One idea calls for replacing the Herbert H. Goecke Jr. Memorial Parking Deck with a combination of new housing, surface lots and a new garage. Bailey Boulevard would also be downgraded to a two-lane Bailey Street just as it was before urban renewal.

A vision for a revitalized Merrimack Street Transformative Development Initiative (TDI) is reaching “a third of the way through the planning process.” The plan suggests new residential-commercial development, extending or reconnecting cross-streets to the riverfront and added parking, including a replacement parking deck.

More than 50 people, including the mayor and several city councilors, attended a community update meeting Monday evening, held by a visioning team including Utile Architecture and Planning of Boston, quasi-public agency MassDevelopment and the city. The presentation drew from public input and walking tour observations started in September. Among the highlights, under a “preferred scenario,” a total 316 new housing units would be created along extensions of Haverhill Place and Park Way, as well as on existing portions of How and Merrimack street. Also, as part of a “phased parking plan,” a new multi-level, 588-space parking deck replacing the existing Herbert H. Goecke Memorial Parking Deck; and another 198 spaces at an open parking lot off Park Way. MassDevelopment Transformative Development Fellow Noah B. Koretz told WHAV the goal is to create “a vibrant Merrimack Street area with a successful downtown atmosphere” including riverfront access expansion.

“New residents, new businesses, a really robust atmosphere for businesses and people living and working downtown, what we call in the economic development world an 18-hour economy, Koretz said. “So you want positive street-level activity and commerce and things like that going on during the day, during the evening. A really active street.”

Koretz said a “multi-stage approach” would include short-term improvements as part of a longer-term urban design plan.

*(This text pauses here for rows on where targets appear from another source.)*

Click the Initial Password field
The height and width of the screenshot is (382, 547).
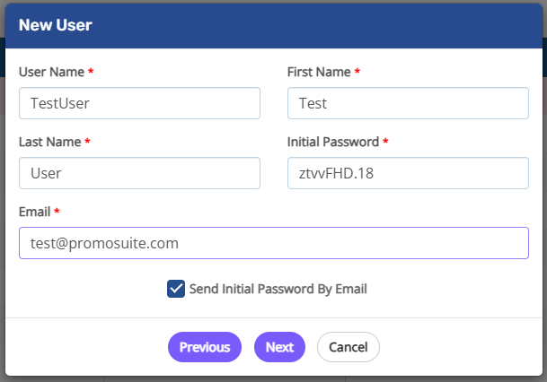pyautogui.click(x=408, y=173)
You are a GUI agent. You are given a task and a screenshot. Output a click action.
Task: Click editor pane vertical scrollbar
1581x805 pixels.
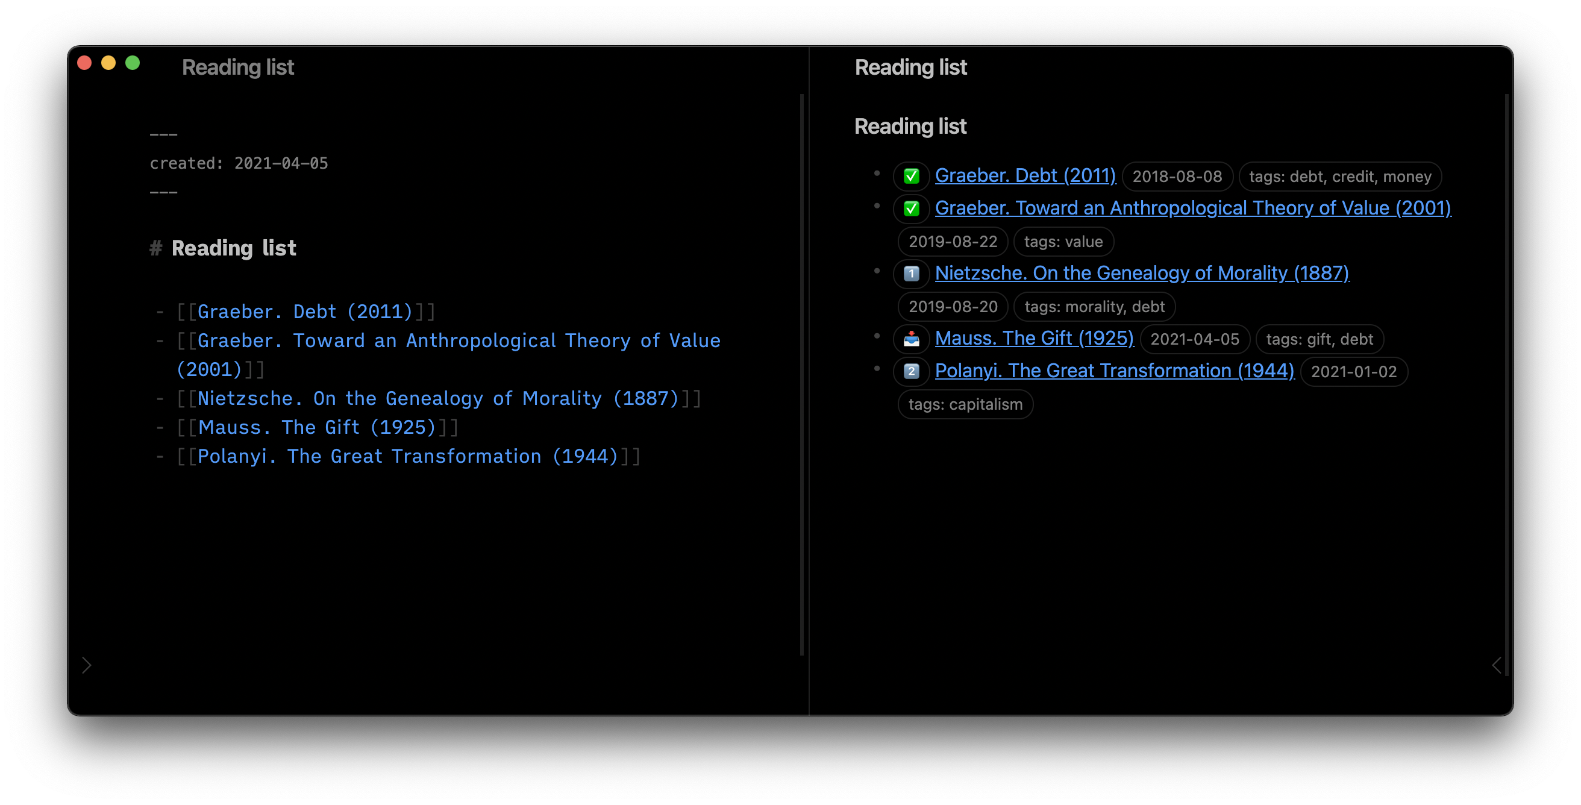coord(802,374)
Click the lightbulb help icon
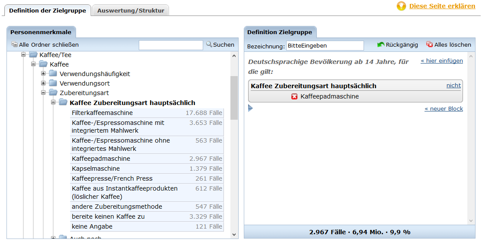The image size is (482, 242). (x=402, y=6)
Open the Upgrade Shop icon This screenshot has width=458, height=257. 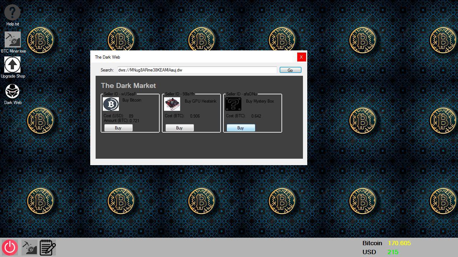(x=13, y=65)
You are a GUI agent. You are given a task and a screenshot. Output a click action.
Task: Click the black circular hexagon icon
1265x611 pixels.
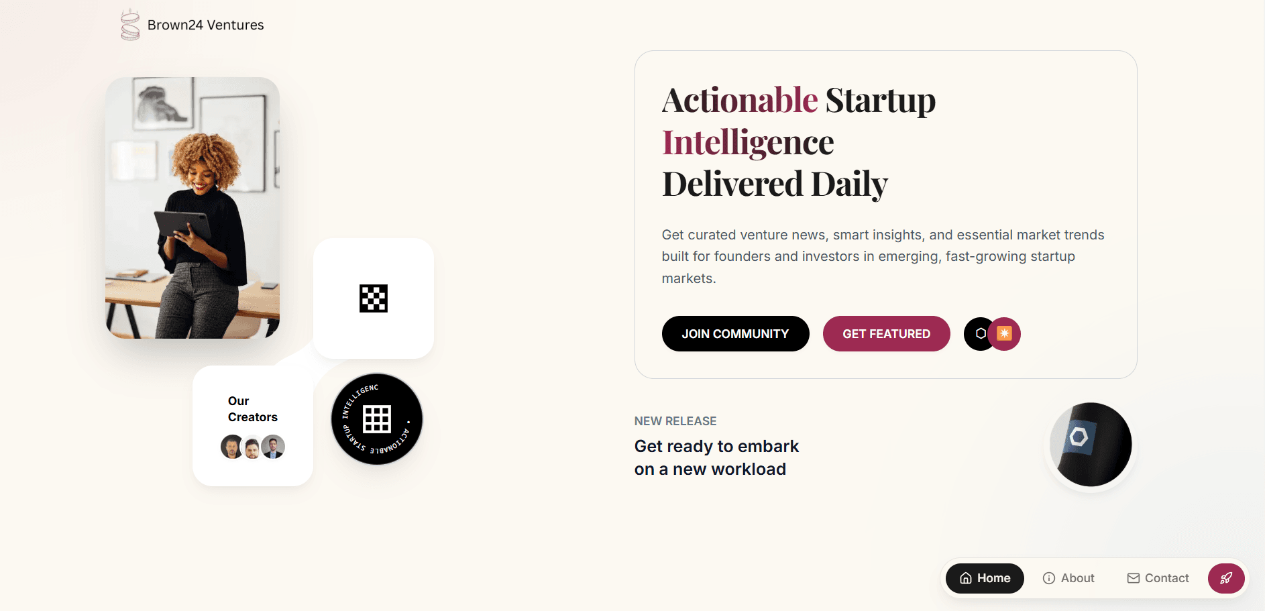click(980, 333)
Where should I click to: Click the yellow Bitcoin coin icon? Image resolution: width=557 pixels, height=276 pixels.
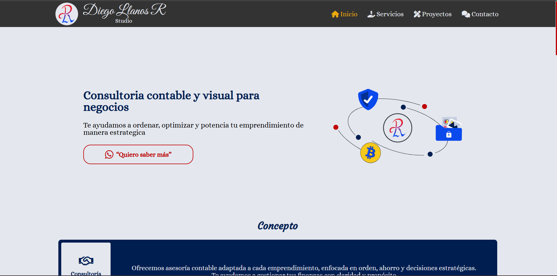pyautogui.click(x=370, y=153)
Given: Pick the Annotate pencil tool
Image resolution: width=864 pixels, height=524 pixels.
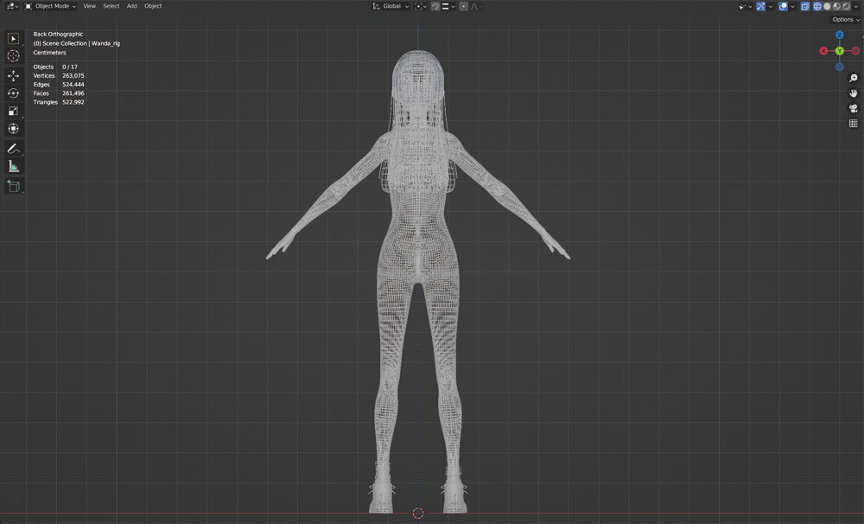Looking at the screenshot, I should coord(14,149).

“We’re proposing everything from streetscape improvement and place making assets that can help bring people down to Merrimack Street, improve the atmosphere for people who are living and shopping on Merrimack Street right away. Everything from that, to more intermediate, smaller development to larger, long-term redevelopment there. The idea is that it sort of creates a mode roadmap going forward,” Koretz said.

Koretz also said a website being launched will provide public updates as the study progresses.

“We launched a web tool, ‘courb.co/haverhill.’ And that is a way for us to update the public online, post the feedback and discussions online. We’ll also be posting the intermediate material that comes out as we go on that website,” Koretz said.

The team’s next public session may be scheduled in late January or early February, Koretz said. According to presentation documents, upcoming work by the team includes using feedback from Monday's meeting to “finalize development test fits,” apply market and traffic impacts of recommendations into final planning recommendations and “develop storefront and signage guidelines.”

Last April, Koretz was among three Transformative Development Intiative (TDI) Fellows hired by MassDevelopment to work in the gateway cities of Haverhill, Lynn and Springfield, which the agency selected last December as “pilot TDI Districts in Development.” They joined with gateway cities of Brockton, Holyoke, New Bedford, Peabody, Pittsfield, Revere and Worcester.